The days of ladies in black cloaks and bonnets telling small children harrowing tales of hell and the haunted souls who went there because they failed to confess even “one small sin” are long behind us. Still, though, there is a certain apprehension among the average Catholic about the Sacrament of Penance. Excuses and justifications abound – “I haven’t done anything really bad. I’m basically a good person,” “Why do I have to confess my sins to a priest? God knows that I’m sorry for my sins,” “All this Catholic guilt is old-fashioned; God loves me.”

There is truth in all of these statements: you are a basically good person, God knows you’re sorry for your sins, and He does love you. But even though they are true, these are not reasons to stay away from confession. The truth is that sin is real, and it really hurts us. No matter what we tell ourselves, we cannot avoid the deep feeling that something in our lives needs to be set right, and we can’t do it ourselves. No one in their right mind would say, “I know I’ve got appendicitis, but I don’t need a doctor. I’m basically a healthy person!”

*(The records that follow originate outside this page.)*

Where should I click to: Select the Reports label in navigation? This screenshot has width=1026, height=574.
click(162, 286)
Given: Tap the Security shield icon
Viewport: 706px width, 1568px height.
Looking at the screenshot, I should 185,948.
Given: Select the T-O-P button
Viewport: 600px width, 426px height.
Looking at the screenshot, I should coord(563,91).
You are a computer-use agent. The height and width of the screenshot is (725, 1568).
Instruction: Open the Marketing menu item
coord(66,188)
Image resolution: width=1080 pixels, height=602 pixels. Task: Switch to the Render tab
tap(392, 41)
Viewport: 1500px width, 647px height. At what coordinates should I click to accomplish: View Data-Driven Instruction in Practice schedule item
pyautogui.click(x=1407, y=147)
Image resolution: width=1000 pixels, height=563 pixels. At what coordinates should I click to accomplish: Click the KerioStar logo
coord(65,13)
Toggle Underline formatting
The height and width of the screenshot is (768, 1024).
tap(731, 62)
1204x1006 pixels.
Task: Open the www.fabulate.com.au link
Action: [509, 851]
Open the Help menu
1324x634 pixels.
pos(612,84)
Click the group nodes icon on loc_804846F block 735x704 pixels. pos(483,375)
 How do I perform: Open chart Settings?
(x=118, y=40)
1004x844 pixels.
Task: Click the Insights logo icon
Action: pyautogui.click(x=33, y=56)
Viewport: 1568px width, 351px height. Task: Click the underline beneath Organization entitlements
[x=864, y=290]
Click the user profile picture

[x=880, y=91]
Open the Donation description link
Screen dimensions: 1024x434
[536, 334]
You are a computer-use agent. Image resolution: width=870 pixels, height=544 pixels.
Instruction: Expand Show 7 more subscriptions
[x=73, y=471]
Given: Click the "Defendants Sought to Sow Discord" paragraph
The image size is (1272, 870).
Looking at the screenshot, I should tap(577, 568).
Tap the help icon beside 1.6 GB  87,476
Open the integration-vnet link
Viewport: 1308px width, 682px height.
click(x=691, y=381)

The simple fact is this: Christ did not give the Church the Sacrament of Penance to make us feel bad about ourselves. Jesus did not die on the cross so that we would always feel guilty for nailing him up there. He gave us the gift of salvation so that we could be free. He wants us to be healed and restored, so that, by having our sins nailed to the cross, every one of us may experience the new life that was poured into the world on Easter morning.

This is what confession is for. God always gives us a second chance. He is not a prudish lady in a black cloak looking for excuses to send us to hell. He is a loving Father who chases after us even when we turn and run from His unconditional love. Confession is the moment when we turn again and accept God’s offer of love and resolve not to turn away again. Reconciliation is a “second baptism”, when God once more washes away our sins and restores us to our status as his beloved sons and daughters.

And it doesn’t matter if you’ve been away from confession for a year or for 50 years. It doesn’t matter if your sins are so numerous and grave that even the sacrifice of God’s only Son seems not to be enough to wash them away. It doesn’t matter if your sins are so mundane and unremarkable that you think God couldn’t possibly care. He does care. In the Sacrament of Penance, all our sins, no matter how grave or pitiful, are overwhelmed and swallowed up in the vast and shoreless ocean of God’s love.

Frank O’Connor ends his childhood tale with an account of his first confession, the matter of which he is sure will lead him straight into the fires of hell. He confesses wanting to kill his grandmother, an unrefined old lady who walks around barefoot and drinks porter from a jug, and worst of all, always takes the side of his older sister. He receives a penance of three Hail Mary’s, and afterwards he recalls walking in the chapel yard:

“Outside, after the shadow of the church, the sunlight was like the roaring of waves on a beach; it dazzled me; and when the frozen silence melted and I heard the screech of trams on the road my heart soared.”

This is what God wants. He wants our hearts to soar, unchained from guilt and regret. He wants to give us His joy. And He waits for us in confession.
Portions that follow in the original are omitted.